Something that is always possible is to look into that nasty piece of code you’ve stumbled across the other day and just try to think of ideas to make it better. This goes more into the direction of analysing and thinking in concepts rather than actually coding stuff, but it can be — by spiking the proposed solution and creating a ticket based on what you found. At a later stage you or a colleague will happily pick that ticket up which already has a possible solution at hand.

At the end you end up having made your project a bit better and Bob’s your uncle!

Think aka do ‘nothing’

Another very cool and natural thing is just to sit down and ponder and contemplate about higher matters or about possible solutions to a very complex issue you and your team were recently facing and collectively decided to postpone. Leave your desk, make yourself a coffee or start/continue reading a cool book or just take a fifteen minute power nap and rise refreshed and recharged for the second half of the day. Some people are a bit befuddled when it comes to this form of slack, but there is no such thing as actually doing nothing; getting your head straight is always a right thing to do.

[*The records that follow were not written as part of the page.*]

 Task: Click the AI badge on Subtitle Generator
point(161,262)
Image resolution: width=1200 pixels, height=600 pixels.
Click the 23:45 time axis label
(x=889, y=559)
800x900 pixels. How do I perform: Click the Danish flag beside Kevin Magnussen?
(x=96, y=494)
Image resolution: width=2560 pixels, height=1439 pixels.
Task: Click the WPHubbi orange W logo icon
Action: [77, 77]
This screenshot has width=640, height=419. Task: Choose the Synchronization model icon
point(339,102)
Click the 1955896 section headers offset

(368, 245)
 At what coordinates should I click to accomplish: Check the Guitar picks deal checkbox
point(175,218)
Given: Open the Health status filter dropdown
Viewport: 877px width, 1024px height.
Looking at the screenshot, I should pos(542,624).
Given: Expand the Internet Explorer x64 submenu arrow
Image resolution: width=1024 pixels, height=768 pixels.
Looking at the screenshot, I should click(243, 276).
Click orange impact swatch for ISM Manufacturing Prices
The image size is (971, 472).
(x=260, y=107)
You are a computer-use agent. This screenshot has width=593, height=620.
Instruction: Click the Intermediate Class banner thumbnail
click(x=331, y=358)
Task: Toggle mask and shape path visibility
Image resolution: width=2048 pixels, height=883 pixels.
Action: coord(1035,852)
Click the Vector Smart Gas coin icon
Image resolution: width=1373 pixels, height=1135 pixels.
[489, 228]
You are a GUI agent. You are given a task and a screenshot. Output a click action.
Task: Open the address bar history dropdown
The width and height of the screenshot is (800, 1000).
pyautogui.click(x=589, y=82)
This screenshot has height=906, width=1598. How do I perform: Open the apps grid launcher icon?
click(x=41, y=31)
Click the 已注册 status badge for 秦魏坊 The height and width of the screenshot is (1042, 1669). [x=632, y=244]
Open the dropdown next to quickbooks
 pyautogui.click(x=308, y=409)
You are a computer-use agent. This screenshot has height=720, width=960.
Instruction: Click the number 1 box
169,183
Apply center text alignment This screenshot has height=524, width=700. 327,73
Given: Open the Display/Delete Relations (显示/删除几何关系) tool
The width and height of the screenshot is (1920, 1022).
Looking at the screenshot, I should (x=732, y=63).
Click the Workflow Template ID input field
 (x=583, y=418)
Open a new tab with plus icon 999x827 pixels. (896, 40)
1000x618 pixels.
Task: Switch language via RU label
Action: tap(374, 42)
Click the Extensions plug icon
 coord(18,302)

Innovate aka do something new or different

And of course there are these left-over loose ends from the last Free Coding Day so why not catch up on that? Or you’ve always wanted to check out on that cool new profiling tool or IDE cheat sheet? Or there’s this Community of Practice going on and you think you need a bit of time for some in depths analysis for your next session? The answer to all that obviously is to please just do it!

The above examples are the most common things to do but there are more of course — just be creative, look out for yourself and the needs of your team or of any team and act accordingly!

Most modern tech companies, as COYO, have dedicated slack time boxes implemented that usually range from 10–20%, so it’s generally a good idea to only commit something around 80% of your teams ‘work force’ to actual tasks at hand. This way you’re almost always able to charge yourself with that proactive momentum every agile product development team should have — you will realise that you’ll become more motivated and related to your work which ultimately is a good thing for you and for your project!